Declare Books Toward Lavinia
Original Title: | Lavinia |
ISBN: | 0151014248 (ISBN13: 9780151014248) |
Edition Language: | English |
Literary Awards: | Locus Award for Best Fantasy Novel (2009), Mythopoeic Fantasy Award Nominee for Adult Literature (2009), Tähtifantasia Award Nominee (2010), James Tiptree Jr. Award Honor List (2008) |
Ursula K. Le Guin
Hardcover | Pages: 279 pages Rating: 3.79 | 8319 Users | 1278 Reviews
Representaion Conducive To Books Lavinia
In a richly imagined, beautiful new novel, an acclaimed writer gives an epic heroine her voice.
In The Aeneid, Virgil’s hero fights to claim the king’s daughter, Lavinia, with whom he is destined to found an empire.

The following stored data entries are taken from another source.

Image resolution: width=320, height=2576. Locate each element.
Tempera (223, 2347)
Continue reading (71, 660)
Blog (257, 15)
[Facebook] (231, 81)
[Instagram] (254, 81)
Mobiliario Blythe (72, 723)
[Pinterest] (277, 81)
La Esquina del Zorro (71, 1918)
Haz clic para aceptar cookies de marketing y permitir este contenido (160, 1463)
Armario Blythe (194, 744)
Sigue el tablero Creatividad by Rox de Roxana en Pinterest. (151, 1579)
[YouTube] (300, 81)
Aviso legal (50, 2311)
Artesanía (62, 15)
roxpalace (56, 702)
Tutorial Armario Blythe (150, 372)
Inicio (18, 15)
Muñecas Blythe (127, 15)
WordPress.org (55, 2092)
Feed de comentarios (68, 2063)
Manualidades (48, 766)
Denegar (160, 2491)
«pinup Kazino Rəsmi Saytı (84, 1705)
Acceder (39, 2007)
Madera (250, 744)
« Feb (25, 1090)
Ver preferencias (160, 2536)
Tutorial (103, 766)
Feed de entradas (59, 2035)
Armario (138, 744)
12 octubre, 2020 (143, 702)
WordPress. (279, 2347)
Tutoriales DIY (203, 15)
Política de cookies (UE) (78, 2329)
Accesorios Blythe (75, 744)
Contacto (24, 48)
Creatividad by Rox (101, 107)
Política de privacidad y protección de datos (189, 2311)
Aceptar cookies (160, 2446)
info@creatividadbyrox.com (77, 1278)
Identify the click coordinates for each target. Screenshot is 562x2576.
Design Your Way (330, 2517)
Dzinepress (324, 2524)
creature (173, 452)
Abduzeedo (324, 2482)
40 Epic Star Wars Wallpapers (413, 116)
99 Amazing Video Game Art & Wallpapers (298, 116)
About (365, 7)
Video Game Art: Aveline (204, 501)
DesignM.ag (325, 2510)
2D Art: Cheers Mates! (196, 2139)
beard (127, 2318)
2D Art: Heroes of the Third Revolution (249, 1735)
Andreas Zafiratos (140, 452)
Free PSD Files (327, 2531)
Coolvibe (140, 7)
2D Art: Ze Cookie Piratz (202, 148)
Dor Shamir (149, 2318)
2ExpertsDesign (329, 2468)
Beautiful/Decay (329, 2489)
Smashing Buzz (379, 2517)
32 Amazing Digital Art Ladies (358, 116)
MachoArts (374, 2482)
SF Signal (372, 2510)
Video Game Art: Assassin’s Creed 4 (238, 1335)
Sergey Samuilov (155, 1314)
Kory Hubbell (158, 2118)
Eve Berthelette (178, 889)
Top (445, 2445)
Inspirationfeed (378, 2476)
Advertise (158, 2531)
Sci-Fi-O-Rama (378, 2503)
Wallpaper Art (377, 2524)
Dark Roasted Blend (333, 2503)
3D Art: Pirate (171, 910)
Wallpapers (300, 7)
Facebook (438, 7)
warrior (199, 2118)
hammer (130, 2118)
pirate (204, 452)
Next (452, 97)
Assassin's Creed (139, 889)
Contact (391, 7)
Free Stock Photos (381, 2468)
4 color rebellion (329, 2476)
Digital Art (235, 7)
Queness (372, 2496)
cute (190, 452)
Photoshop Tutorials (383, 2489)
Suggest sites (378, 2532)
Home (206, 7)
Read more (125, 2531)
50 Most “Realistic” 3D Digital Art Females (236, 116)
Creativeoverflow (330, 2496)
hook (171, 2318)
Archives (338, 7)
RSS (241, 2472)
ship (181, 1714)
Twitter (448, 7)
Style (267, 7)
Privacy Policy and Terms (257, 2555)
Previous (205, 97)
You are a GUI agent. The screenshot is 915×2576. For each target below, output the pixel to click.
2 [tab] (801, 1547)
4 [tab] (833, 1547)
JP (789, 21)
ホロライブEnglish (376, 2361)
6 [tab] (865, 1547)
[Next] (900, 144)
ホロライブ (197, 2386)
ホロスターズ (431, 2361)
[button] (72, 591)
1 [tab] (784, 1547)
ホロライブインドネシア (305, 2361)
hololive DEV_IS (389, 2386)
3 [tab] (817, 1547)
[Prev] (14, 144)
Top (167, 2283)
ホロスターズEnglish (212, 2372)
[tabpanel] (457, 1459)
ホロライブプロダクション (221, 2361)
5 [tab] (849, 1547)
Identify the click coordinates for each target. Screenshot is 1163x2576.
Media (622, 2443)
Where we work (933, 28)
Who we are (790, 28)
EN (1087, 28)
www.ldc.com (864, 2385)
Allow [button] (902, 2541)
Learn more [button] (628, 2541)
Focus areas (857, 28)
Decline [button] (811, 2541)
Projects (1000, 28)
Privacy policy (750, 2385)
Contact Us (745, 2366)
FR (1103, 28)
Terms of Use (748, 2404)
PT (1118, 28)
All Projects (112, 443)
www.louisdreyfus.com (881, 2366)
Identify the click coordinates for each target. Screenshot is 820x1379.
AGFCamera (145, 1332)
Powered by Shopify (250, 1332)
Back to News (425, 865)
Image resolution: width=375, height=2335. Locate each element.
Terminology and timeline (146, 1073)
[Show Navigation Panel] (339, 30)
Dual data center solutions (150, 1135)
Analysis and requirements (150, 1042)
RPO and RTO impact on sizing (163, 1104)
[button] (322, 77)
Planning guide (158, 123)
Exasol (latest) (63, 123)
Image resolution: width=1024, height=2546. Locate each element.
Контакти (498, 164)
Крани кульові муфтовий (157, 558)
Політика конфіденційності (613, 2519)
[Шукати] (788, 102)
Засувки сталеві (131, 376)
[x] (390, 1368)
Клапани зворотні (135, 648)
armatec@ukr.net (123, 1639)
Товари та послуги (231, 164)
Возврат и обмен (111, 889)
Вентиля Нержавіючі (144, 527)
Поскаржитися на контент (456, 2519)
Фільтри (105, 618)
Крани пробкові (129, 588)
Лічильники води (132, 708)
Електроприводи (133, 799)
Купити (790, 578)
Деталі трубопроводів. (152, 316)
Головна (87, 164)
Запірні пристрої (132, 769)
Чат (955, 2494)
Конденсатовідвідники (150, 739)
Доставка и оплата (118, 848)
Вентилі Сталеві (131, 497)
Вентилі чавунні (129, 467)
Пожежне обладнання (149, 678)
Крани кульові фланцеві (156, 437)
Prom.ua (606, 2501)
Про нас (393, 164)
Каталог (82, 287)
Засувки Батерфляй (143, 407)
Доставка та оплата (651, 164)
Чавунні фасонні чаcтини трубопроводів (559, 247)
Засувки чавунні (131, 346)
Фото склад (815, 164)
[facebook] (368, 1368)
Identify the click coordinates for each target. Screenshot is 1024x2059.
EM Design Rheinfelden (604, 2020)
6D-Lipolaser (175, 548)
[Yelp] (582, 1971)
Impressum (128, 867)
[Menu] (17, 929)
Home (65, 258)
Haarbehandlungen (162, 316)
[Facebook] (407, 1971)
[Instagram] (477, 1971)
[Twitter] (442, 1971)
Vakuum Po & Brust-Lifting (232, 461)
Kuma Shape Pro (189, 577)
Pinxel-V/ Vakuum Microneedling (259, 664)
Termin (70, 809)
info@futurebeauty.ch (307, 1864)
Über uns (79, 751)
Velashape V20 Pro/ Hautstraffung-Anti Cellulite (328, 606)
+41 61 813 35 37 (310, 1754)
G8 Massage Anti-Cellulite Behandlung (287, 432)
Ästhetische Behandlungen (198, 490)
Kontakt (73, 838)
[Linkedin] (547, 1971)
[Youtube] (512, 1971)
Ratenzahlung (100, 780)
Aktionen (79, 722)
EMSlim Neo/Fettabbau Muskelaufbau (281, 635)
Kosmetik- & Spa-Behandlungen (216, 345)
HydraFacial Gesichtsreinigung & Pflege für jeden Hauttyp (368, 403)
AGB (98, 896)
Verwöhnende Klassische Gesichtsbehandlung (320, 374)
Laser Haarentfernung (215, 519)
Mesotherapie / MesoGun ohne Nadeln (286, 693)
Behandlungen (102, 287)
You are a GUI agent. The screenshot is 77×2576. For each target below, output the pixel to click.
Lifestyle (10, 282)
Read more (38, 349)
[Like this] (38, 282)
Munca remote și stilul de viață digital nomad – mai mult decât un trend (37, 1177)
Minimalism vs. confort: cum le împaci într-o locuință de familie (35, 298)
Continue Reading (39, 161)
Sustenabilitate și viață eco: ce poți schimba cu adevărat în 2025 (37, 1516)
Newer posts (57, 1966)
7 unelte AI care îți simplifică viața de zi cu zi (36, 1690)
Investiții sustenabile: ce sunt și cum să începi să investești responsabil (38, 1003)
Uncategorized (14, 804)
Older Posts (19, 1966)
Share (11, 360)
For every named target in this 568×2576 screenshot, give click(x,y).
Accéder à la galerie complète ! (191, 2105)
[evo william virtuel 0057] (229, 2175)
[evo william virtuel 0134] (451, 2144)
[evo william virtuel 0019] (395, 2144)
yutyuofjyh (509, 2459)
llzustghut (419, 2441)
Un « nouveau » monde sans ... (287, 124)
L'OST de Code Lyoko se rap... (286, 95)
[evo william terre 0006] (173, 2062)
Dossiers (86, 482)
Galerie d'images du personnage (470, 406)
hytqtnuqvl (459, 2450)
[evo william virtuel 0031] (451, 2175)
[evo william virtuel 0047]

Lavinia herself never speaks a word. Now, Ursula K. Le Guin gives Lavinia a voice in a novel that takes us to the half-wild world of ancient Italy, when Rome was a muddy village near seven hills.
Lavinia grows up knowing nothing but peace and freedom, until suitors come. Her mother wants her to marry handsome, ambitious Turnus. But omens and prophecies spoken by the sacred springs say she must marry a foreigner—that she will be the cause of a bitter war—and that her husband will not live long. When a fleet of Trojan ships sails up the Tiber, Lavinia decides to take her destiny into her own hands. And so she tells us what Vergil did not: the story of her life, and of the love of her life.
Lavinia is a book of passion and war, generous and austerely beautiful, from a writer working at the height of her powers.
In The Aeneid, Virgil’s hero fights to claim the king’s daughter, Lavinia, with whom he is destined to found an empire. Lavinia herself never speaks a word. Now, Ursula K. Le Guin gives Lavinia a voice in a novel that takes us to the half-wild world of ancient Italy, when Rome was a muddy village near seven hills.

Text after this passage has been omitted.